The tree scoffs with a shaking of branches. “He’s a bad guy, that’s all you need to know.”
You pause, then turn to the man. “Sir, have you asked for consent from the tree?”
The man glares up at you. He says nothing.
“Only when it’s advantageous!” the tree snaps. “He begs like a dog. Groveling at my roots. It’s a major turnoff.”
It appears we are at a stalemate. The man must ask to be given, but the very gesture of asking repels the tree. Such are the unfortunate paradoxes of life. The man must starve.

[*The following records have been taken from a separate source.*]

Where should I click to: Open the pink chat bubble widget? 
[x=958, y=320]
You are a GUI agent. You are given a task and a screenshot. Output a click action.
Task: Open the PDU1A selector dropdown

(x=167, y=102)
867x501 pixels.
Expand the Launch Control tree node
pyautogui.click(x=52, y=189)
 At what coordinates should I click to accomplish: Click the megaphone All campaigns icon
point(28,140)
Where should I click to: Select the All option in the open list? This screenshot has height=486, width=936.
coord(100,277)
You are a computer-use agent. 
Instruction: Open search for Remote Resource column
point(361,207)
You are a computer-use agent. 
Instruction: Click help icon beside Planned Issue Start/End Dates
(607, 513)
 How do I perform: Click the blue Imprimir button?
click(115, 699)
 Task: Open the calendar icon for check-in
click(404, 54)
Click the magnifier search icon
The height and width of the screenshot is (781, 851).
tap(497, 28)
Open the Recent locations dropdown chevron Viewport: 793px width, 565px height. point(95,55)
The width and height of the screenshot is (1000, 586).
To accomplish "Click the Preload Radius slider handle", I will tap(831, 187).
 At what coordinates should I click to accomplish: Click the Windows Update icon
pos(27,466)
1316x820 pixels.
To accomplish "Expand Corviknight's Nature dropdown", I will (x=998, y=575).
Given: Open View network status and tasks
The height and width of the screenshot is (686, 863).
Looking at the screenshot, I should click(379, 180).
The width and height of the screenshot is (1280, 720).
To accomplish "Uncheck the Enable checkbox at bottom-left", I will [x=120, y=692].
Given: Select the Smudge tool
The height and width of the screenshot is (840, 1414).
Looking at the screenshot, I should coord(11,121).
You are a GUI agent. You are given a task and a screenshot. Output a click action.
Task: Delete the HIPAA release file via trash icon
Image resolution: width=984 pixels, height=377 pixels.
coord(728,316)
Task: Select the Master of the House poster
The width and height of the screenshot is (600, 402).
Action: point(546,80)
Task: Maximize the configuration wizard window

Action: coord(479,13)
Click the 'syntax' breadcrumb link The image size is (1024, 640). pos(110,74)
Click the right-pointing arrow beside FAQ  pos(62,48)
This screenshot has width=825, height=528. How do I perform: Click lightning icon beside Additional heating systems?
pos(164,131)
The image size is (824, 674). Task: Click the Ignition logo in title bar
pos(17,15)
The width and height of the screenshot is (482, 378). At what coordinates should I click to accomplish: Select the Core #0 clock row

The peaches must go uneaten.
You consider asking the pool why it withdraws from his lips but then, to your credit, realize that water is too mysterious for prosaic questioning. You remain silent.
You have other questions that also remain unasked: How does the man survive without food or drink? How did peaches acquire the power of speech? How in God’s name did you arrive here? All reasonable questions, all tangential. The only thing that matters lies inside your fist.
You open your fist to find an iron skeleton key. The shackled man leans toward you and extends a trembling arm, palm up. You take a tentative step toward him. Are you not forgetting something?
You stop.
Where is his consent? Don’t look so puzzled. Consent is compulsory. Nonnegotiable. Ask him.
“Sir, do I have your consent?”
The man holds your gaze but says nothing.
Ask again. Be more specific. And remember, no means no. Ask him.
“Sir, do I have your consent to give you the key?”
He shakes his head. His voice is hoarse but perceptible: “You don’t need my consent for this.”
“Then you don’t need the key!” you scream. You hurl the key far out, deep into the pool, where it plops with a bright splash. You are shocked by your violent response but also invigorated by your outrage. As the concentric ripples travel out from the sinking key, you await further directives, but there are none.
The man has been watching you. He rises with ease to his feet. “True, I don’t need it,” he says in a clear voice. “The key was not for me.” He strides toward the tree and the shackle, which was never locked, slips off his ankle. After plucking a peach, he walks out of the cave.
“Wait,” you cry, overtaken by remorse. “I’m sorry I asked for consent, don’t judge me, I was pressured into it!” You leap up to chase after him, but the shackle locked around your ankle jerks you back and slams you to the floor.
AFTERWORD
This story would not have been possible without the enduring sacrifice of King Tantalus, whose torment kindly brings us the etymology of the day:
tantalize (v.)
"to tease or torment by presenting something desirable to the view, and frustrating expectation by keeping it out of reach," 1590s, with -ize + Latin Tantalus, from Greek Tantalos, name of a mythical king of Phrygia in Asia Minor, son of Zeus, father of Pelops and Niobe, famous for his riches, punished in the afterlife (for an offense variously given) by being made to stand in a river up to his chin, under branches laden with fruit, all of which withdrew from his reach whenever he tried to eat or drink.”
- Online Etymology Dictionary
This evening at sundown marks the start of Rosh HaShanah, the Jewish New Year, a time of celebration and festivity but also a day of judgment, when deeds and misdeeds are accounted for and the fates of the righteous, the wicked, and the middling (where most of us, alas, fall) are recorded.
Happy Judgment Day! 🍑
Thanks for expanding my love for Jack Black's "Peaches".
Always up for a good deliberate dream like this. Thought I sensed the writer's enjoyment as I went. Made me smile.